Copy out every line of the records that contains the string "height", matching case exactly.

— Start of Supplied information —

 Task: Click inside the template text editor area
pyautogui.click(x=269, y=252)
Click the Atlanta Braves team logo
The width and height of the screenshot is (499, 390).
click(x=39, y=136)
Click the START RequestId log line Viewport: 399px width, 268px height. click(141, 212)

— End of Supplied information —
— Start of Supplied information —

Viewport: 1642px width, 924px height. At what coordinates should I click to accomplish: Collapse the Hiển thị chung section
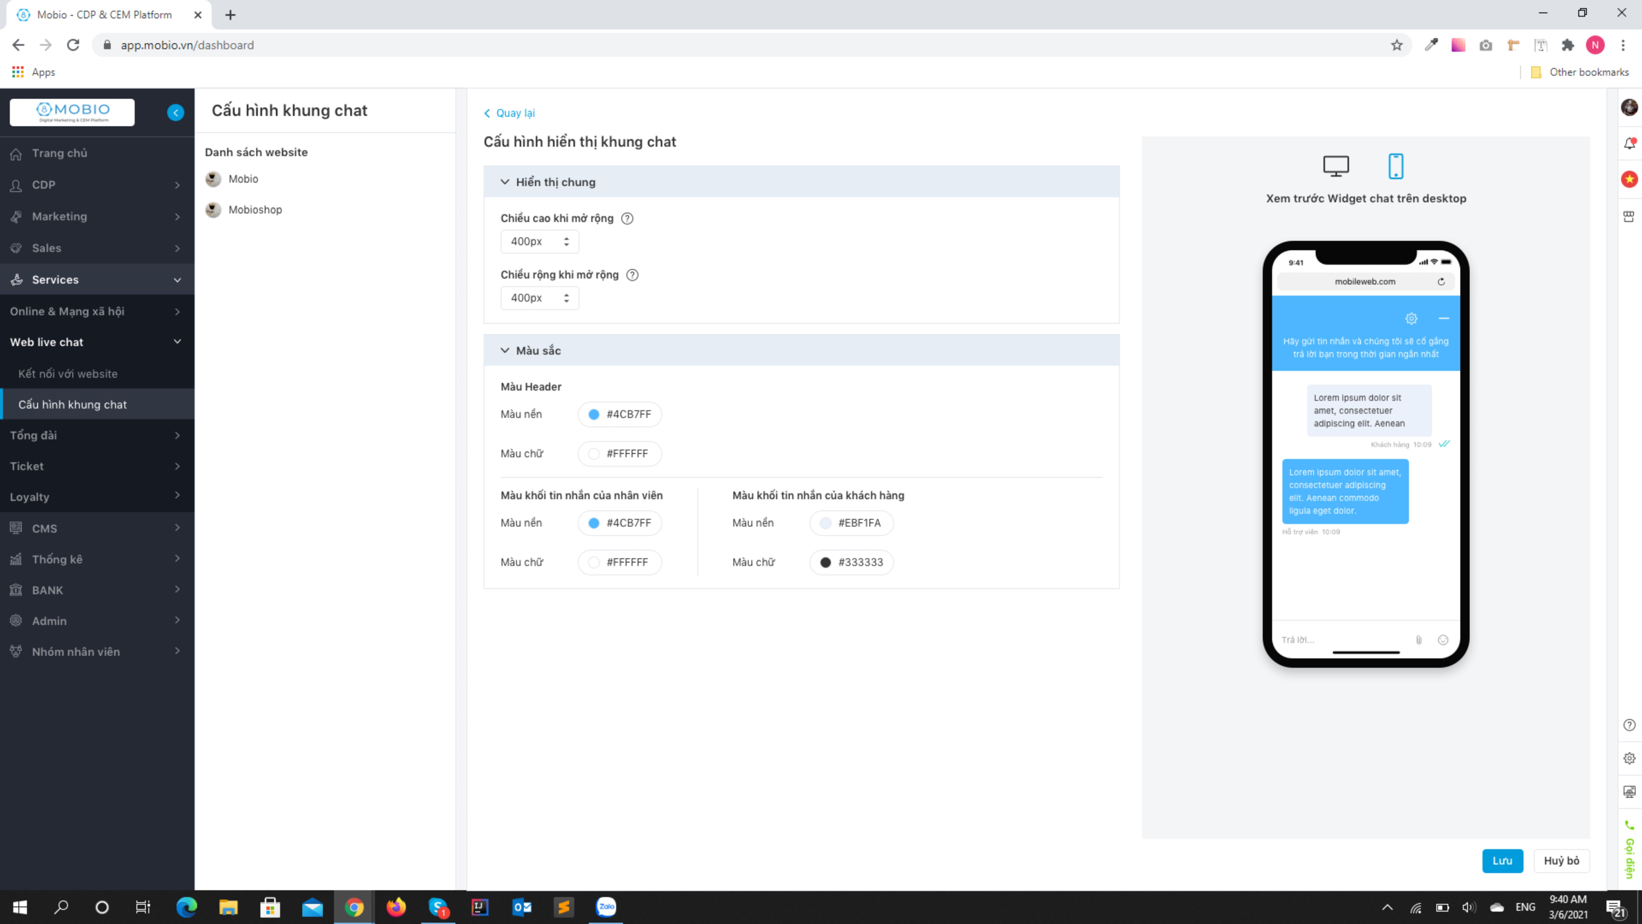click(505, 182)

— End of Supplied information —

Reply to the task:
The width and height of the screenshot is (499, 390).
Click the START RequestId log line Viewport: 399px width, 268px height. click(141, 212)
Viewport: 1642px width, 924px height. At what coordinates should I click to accomplish: Collapse the Hiển thị chung section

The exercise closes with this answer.